▶ Passage to read:

These breakthroughs in drip irrigation technology developed on Israeli farms have helped Israel increase its agricultural output by 12 times, using the same amount of water, since the nation was founded in 1948. Much of this work has been done on farming research stations in Israel sponsored by the Jewish National Fund.
Many U.S. farmers, particularly in the Southwest, are also looking at methods developed in Israel of combining drip irrigation with the use of treated wastewater to irrigate crops so that more fresh water can be channeled to homes, schools and businesses.
Israel is a few steps ahead of the United States in finding ways to use less water to grow food, according to Jobaid Kabir, manager of water resources planning for the Lower Colorado River Authority in Austin, Texas, who has visited Israel to study its water-saving technologies.
In recent years, Kabir has been the recipient of two grants from a program known as the Texas-Israel Exchange Fund, an innovative project sponsored by the Israeli government and the Texas Department of Agriculture under a larger national program called the Israel-U.S. Binational Agricultural Research and Development Fund. The grants have helped him study Israeli methods of wastewater reuse and are now enabling him to test approaches to growing rice using drip irrigation.

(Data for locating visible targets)

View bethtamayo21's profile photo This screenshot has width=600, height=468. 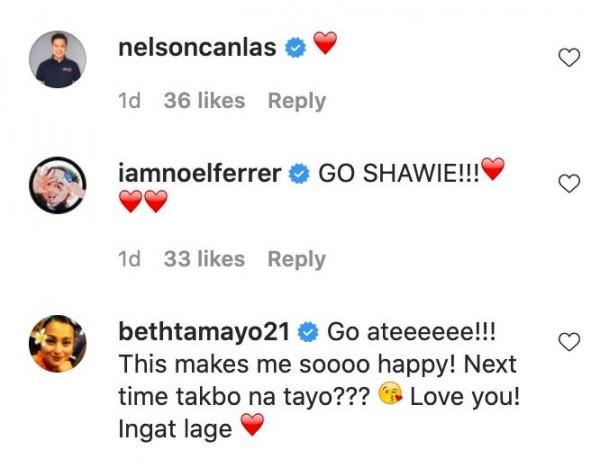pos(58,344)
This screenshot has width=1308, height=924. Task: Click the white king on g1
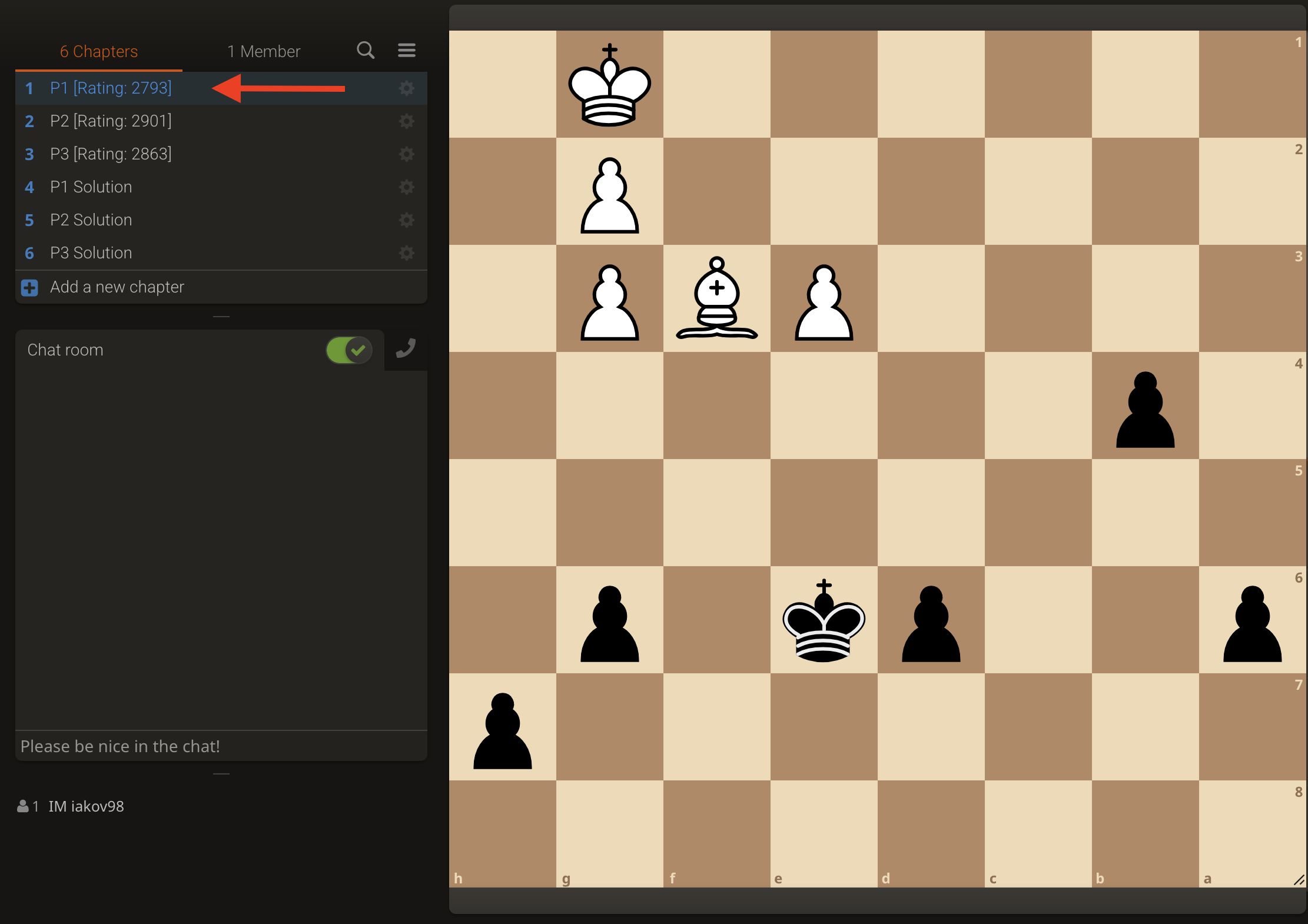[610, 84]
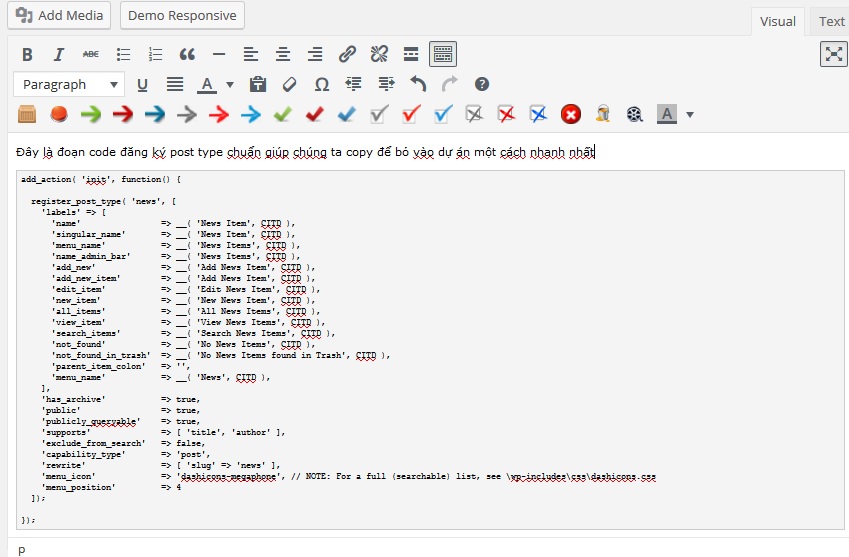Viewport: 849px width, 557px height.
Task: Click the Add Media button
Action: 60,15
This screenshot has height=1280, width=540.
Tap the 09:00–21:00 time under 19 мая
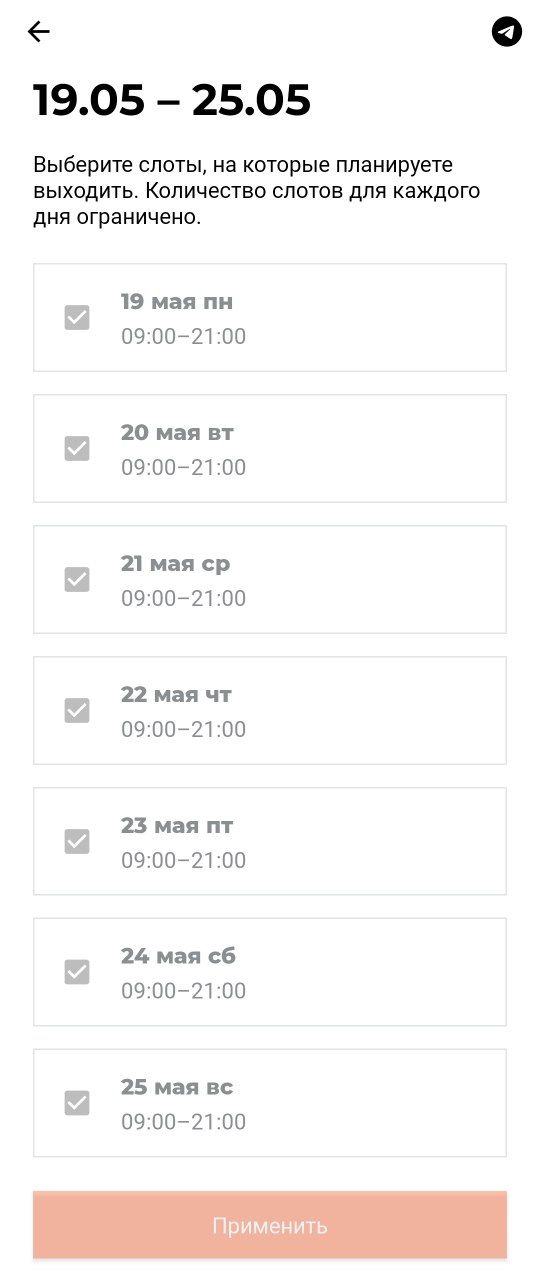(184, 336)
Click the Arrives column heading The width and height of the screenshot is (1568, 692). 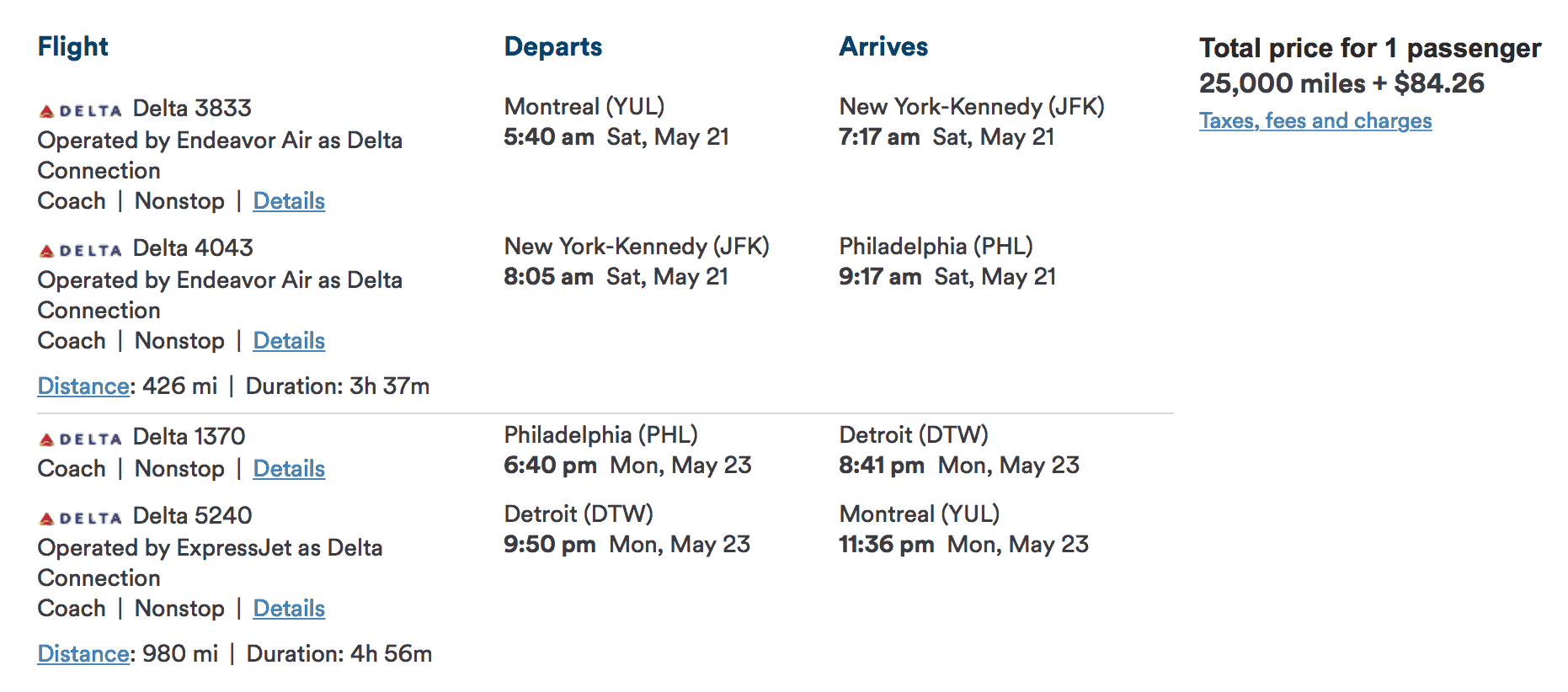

▶ Directions:
1. According to the passage on Israeli drip irrigation, by how many times has Israel increased its agricultural output since 1948?
2. Please recast the records as a Markdown table with the columns Row and Line, covering the part that opens with the line containing "This screenshot has width=1308, height=924." and runs through the end of the records. Skip blank lines and leave the pictures out.

▶ Complete answers:
1. By 12 times, using the same amount of water.

2.
| Row | Line |
|---|---|
| 1 | This screenshot has width=1308, height=924. Task: Click the white king on g1 |
| 2 | [610, 84] |
| 3 | Viewport: 849px width, 557px height. |
| 4 | Task: Click the Add Media button |
| 5 | Action: 60,15 |
| 6 | This screenshot has height=1280, width=540. |
| 7 | Tap the 09:00–21:00 time under 19 мая |
| 8 | (184, 336) |
| 9 | Click the Arrives column heading The width and height of the screenshot is (1568, 692).  |